Of course, during lockdown, an element of sensory deprivation must apply - sensory limitation, anyway. I discovered many years ago when something similar happened (a combination of acute poverty and solitude for (thankfully) just a couple of months led to isolation. Things were not completely boring as at least I had a radio (no TV) and books to read. Food was limited and repetitive too. i started having regular OOB dreams while this was going on.... not a period in life I'd want to revisit, though. It was as if the dreaming life was compensating for lack of sensory input in waking life.

I'm not in sensory deprivation though, Ag. I still go to work, where it's very busy, go out running etc etc. Apart from the fact that I'm not meeting up with my kids every few weeks, my life continues as normal. Which is why I'm putting the vivid dreams down to the whole 'anxiety' thing that's pervading the nation, rather than a change in lifestyle.
 
I'm not in sensory deprivation though, Ag. I still go to work, where it's very busy, go out running etc etc. Apart from the fact that I'm not meeting up with my kids every few weeks, my life continues as normal.

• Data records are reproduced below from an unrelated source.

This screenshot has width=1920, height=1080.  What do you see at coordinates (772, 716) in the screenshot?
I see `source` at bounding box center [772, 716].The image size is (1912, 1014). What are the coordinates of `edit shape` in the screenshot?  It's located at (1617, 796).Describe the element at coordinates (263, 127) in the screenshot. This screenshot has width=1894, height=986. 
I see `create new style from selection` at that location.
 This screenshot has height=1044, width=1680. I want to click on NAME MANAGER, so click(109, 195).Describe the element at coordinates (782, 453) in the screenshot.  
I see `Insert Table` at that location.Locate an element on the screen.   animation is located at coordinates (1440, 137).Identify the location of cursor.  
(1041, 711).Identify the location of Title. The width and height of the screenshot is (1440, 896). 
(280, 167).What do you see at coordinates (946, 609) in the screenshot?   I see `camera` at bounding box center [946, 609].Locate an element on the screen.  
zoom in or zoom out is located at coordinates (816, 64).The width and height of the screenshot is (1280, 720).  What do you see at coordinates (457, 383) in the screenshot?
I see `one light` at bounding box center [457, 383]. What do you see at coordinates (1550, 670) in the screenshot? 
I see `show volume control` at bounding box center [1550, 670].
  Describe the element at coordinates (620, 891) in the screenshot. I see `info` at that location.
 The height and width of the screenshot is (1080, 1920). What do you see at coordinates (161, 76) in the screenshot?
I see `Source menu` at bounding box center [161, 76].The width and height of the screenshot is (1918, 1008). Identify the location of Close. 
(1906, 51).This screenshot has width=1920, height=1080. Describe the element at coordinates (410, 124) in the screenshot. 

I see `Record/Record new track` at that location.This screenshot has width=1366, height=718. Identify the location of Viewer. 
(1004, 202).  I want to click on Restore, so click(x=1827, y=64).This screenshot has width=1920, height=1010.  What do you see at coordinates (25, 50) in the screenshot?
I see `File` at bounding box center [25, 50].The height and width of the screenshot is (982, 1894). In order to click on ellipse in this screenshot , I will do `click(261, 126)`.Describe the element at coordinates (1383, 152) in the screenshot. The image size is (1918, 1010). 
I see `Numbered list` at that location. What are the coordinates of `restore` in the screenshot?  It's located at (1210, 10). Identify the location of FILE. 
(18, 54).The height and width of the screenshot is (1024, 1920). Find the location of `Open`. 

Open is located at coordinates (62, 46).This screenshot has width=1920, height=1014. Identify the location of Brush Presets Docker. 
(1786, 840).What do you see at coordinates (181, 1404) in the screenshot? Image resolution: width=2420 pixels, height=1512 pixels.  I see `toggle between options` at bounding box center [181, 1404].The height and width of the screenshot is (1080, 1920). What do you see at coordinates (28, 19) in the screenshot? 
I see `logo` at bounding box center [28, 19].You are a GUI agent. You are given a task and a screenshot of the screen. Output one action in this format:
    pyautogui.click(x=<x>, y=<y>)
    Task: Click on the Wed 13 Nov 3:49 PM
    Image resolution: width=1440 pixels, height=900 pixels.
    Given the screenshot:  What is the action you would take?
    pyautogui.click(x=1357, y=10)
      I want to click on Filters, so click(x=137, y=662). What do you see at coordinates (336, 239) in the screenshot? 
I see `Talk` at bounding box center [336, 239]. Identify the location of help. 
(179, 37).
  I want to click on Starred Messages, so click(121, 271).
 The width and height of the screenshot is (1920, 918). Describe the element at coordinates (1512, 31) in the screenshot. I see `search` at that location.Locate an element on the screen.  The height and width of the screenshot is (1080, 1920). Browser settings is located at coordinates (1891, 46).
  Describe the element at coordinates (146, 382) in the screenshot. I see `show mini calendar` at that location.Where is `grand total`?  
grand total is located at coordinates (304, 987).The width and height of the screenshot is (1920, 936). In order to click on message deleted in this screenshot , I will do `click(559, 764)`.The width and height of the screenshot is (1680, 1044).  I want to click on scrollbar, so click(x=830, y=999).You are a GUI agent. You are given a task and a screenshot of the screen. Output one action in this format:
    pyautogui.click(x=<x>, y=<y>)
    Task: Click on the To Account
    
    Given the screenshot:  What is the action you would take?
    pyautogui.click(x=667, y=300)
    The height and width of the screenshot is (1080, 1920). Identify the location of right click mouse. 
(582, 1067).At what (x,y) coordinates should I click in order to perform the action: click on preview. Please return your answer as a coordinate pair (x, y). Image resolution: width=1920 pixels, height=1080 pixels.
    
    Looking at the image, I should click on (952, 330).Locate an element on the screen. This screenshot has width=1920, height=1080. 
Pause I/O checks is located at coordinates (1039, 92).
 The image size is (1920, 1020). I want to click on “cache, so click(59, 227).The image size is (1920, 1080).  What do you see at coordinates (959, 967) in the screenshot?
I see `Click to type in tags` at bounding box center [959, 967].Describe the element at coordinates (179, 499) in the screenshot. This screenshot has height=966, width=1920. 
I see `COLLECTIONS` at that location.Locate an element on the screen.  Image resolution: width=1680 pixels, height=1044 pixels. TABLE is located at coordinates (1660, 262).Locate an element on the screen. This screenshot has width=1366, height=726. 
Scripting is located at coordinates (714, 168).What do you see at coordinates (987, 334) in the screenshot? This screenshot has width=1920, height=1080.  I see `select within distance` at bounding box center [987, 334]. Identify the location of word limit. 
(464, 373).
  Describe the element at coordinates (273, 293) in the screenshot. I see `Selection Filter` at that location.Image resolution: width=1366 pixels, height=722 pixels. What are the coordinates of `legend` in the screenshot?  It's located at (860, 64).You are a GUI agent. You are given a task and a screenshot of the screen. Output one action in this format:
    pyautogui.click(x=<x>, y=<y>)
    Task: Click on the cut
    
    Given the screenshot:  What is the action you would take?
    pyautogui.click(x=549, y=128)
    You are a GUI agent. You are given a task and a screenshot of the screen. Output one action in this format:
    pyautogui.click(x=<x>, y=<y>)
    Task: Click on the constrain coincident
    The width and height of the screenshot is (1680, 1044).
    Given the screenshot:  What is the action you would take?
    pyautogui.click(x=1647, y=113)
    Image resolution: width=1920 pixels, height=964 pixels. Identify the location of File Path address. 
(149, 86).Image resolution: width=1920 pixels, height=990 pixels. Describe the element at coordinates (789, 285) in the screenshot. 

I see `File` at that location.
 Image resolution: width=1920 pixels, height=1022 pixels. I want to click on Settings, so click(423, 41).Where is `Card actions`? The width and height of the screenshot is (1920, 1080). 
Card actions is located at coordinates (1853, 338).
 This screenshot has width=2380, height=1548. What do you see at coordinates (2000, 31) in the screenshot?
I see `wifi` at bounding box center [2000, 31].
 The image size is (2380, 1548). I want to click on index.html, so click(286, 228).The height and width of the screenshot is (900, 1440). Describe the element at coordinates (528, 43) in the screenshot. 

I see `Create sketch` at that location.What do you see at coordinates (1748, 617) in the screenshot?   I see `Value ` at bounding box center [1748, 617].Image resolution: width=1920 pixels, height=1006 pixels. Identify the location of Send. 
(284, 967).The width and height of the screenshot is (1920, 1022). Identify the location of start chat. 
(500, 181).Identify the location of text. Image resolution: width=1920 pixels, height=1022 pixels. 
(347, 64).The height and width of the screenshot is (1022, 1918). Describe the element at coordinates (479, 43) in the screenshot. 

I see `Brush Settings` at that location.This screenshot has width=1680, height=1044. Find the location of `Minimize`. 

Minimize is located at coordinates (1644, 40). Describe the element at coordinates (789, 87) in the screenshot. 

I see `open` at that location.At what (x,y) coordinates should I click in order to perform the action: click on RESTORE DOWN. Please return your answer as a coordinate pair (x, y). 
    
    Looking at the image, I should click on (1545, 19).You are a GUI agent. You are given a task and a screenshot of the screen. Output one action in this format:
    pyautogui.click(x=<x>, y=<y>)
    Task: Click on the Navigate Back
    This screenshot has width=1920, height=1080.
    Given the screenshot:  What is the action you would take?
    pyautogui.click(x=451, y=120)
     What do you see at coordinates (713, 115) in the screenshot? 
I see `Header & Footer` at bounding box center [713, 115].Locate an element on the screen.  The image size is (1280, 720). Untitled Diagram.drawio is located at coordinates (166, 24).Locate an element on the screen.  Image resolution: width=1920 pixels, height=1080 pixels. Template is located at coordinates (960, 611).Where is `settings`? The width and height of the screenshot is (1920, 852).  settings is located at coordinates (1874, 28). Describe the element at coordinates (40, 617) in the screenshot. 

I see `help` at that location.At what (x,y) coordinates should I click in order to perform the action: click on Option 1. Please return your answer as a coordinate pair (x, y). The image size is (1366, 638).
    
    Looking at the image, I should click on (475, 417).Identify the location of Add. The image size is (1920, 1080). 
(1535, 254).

Which is why I'm putting the vivid dreams down to the whole 'anxiety' thing that's pervading the nation, rather than a change in lifestyle.
Interestingly, last year and early this year I was suffering from anxiety which grew less as the pandemic increased until now is gone, but I have noticed I am starting to remember more about my dreams but soon forget after waking, apart from last nights which I still remember clearly now.
 
My dreams have recently stopped completely which is unusual for me. Instead I wake up with a feeling of unease or dread and have to think hard to remember what's going on.

This is more what I've experienced. I didn't dream at all for the latter half of March and a bunch of early April, at least as far as anything vivid enough to remember. I've only recently dreamt more.